Дойдя до того места, где внешние бульвары пересекаются с бульварами Мажента и Орнано, Жервеза подумала, что хорошо бы лечь здесь прямо на земле. Вдруг она услышала шум шагов. Она побежала, но снег слепил глаза, а шаги, видимо, удалялись, и трудно было понять, в каком направлении. Наконец она увидела широкие плечи мужчины, черным пятном маячившие в белесоватой мгле. Ну, уж этого она не упустит. И она побежала еще быстрее, догнала его и, схватив сзади за куртку, сказала:
— Сударь, сударь, послушайте…
Мужчина обернулся. Перед ней был Гуже.
Так вот, кого она догнала! Чем она согрешила перед господом богом, что он без конца терзает ее! Это был последний удар. Хуже унижения быть не могло: она пристала к кузнецу, как жалкая бульварная шлюха, посиневшая от холода и молящая о помощи. Да и встретились-то они у самого фонаря, и она видела свою огромную тень, которая безобразно кривлялась на снегу. Наверно, казалось, что Жервеза пьяна. Неужели он принял ее за пьяную? А ведь она и не нюхала вина и два дня не имела во рту ни крошки хлеба! Впрочем, она сама виновата, зачем столько пила. Гуже, верно, подумал, что она хватила липшего и привязывается к прохожим.
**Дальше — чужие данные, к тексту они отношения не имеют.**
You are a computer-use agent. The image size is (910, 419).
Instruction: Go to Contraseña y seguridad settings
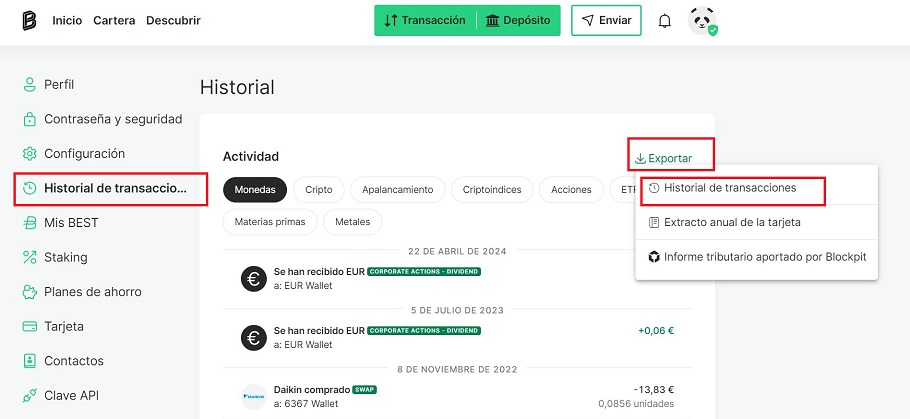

Между тем Гуже смотрел на нее, и звездочки снежинок ложились на его красивую светлую бороду. Потом, видя, что она пятится понурив голову, он сказал:
— Идемте.
Он пошел вперед, а Жервеза за ним. Они пересекли безмолвный квартал, неслышно скользя вдоль стен домов. Бедная г-жа Гуже умерла в октябре от приступа острого ревматизма. Гуже, угрюмый и одинокий, жил в том же домике на Новой улице. В этот вечер он поздно возвращался домой, засидевшись у больного товарища. Он отпер дверь, зажег лампу и повернулся к Жервезе, смиренно остановившейся на площадке лестницы.
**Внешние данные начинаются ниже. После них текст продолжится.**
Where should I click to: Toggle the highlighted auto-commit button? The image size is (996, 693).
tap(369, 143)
— Войдите, — сказал он очень тихо, точно мать могла его услышать.
В комнате г-жи Гуже все оставалось по-прежнему: благоговея перед памятью покойной, сын ничего здесь не тронул. У окна возле глубокого кресла, словно ожидавшего старую кружевницу, лежали на стуле круглые пяльцы. Кровать была постлана, и старушка могла бы лечь спать, если бы пришла с кладбища провести вечерок с сыном. Во всем чувствовалась та же умиротворенность, тот же дух честности и доброты.
— Войдите, — повторил кузнец, повысив голос.
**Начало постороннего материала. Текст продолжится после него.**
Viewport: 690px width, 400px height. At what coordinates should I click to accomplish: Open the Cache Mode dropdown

Жервеза боязливо переступила порог, точно уличная девка, попавшая в порядочный дом. Гуже был бледен и дрожал: он впервые привел женщину в комнату своей покойной матери. Они прошли на цыпочках, как будто опасаясь, что их услышат. Потом, пропустив Жервезу в свою каморку, он затворил дверь. Здесь он был у себя. Жервеза очутилась в знакомой ей тесной спаленке, похожей на келью, с узкой железной кроватью под белым пологом. Картинок, вырезанных из журналов, стало еще больше, теперь они покрывали стены до самого потолка. Жервеза не смела двигаться среди этой чистоты и только пятилась от зажженной лампы. Не говоря ни слова, Гуже подошел к ней; в бешеном порыве ему хотелось схватить ее и задушить в своих объятьях. А она, совсем ослабев, лишь шептала:
— Боже мой!.. Боже мой!..
Огонь еще тлел в печке, покрытой угольной пылью, и возле поддувала стоял котелок с дымящимся рагу, которое кузнец оставил здесь, чтобы поужинать, когда вернется. Жервеза, отогревшаяся в жарко натопленной комнате, готова была встать на четвереньки и есть по-собачьи, прямо из котелка. Голод был сильнее ее, желудок разрывался от боли, и она нагнулась с тяжелым вздохом. Но Гуже понял. Он поставил рагу на стол, нарезал хлеба и налил ей вина.